Pick out each line in the records below that contains the string "Viewport", and copy those lines.

Exercise data:
------------------------
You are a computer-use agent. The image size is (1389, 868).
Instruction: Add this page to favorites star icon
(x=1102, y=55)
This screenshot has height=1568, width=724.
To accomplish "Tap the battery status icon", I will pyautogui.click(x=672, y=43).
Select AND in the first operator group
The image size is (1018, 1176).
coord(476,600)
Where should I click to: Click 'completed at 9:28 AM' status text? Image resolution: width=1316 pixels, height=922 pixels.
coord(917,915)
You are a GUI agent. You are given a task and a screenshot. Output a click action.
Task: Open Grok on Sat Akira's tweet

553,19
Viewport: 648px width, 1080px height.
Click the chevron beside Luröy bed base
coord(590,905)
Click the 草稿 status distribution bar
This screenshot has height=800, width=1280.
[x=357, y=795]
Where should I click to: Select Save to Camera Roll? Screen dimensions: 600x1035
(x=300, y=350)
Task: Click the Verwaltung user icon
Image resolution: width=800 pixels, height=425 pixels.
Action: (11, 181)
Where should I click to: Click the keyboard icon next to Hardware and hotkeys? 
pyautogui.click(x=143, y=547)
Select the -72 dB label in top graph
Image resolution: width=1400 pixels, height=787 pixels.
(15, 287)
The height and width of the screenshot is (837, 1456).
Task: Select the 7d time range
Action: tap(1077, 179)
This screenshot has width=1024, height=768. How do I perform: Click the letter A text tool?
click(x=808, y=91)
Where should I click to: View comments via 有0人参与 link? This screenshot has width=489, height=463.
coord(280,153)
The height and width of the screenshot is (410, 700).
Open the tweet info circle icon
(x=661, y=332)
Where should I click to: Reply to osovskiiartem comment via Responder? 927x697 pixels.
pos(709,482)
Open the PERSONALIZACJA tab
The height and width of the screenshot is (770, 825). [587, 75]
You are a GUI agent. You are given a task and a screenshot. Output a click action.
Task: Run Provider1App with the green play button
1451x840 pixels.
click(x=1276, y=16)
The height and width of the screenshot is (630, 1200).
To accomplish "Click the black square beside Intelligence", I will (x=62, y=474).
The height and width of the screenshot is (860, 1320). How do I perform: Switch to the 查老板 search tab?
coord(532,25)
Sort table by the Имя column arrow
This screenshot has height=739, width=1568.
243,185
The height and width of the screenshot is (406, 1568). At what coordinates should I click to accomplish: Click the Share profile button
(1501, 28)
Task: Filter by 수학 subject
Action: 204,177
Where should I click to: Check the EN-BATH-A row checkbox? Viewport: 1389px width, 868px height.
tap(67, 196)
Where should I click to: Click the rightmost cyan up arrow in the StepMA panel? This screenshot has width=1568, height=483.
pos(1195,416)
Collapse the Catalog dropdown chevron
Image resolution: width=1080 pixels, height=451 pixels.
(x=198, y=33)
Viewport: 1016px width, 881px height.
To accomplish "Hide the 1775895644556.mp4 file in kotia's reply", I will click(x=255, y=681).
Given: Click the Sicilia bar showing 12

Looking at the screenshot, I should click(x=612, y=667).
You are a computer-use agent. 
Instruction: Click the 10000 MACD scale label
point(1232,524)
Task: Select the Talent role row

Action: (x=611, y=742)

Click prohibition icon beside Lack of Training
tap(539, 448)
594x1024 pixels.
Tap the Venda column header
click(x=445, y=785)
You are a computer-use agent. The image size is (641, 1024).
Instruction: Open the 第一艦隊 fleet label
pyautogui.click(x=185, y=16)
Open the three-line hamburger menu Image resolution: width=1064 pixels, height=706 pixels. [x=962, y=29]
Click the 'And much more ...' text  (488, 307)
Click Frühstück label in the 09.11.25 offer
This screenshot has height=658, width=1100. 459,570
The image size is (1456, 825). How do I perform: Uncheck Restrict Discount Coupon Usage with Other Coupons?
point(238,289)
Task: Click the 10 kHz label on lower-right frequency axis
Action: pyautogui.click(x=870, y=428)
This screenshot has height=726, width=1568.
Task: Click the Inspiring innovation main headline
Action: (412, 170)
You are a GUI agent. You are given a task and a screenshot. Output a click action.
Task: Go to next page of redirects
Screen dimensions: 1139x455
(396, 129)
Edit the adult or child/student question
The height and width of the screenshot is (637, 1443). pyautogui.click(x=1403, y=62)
------------------------
Exercise answer:
Viewport: 648px width, 1080px height.
Where should I click to: Check the EN-BATH-A row checkbox? Viewport: 1389px width, 868px height.
Viewport: 1016px width, 881px height.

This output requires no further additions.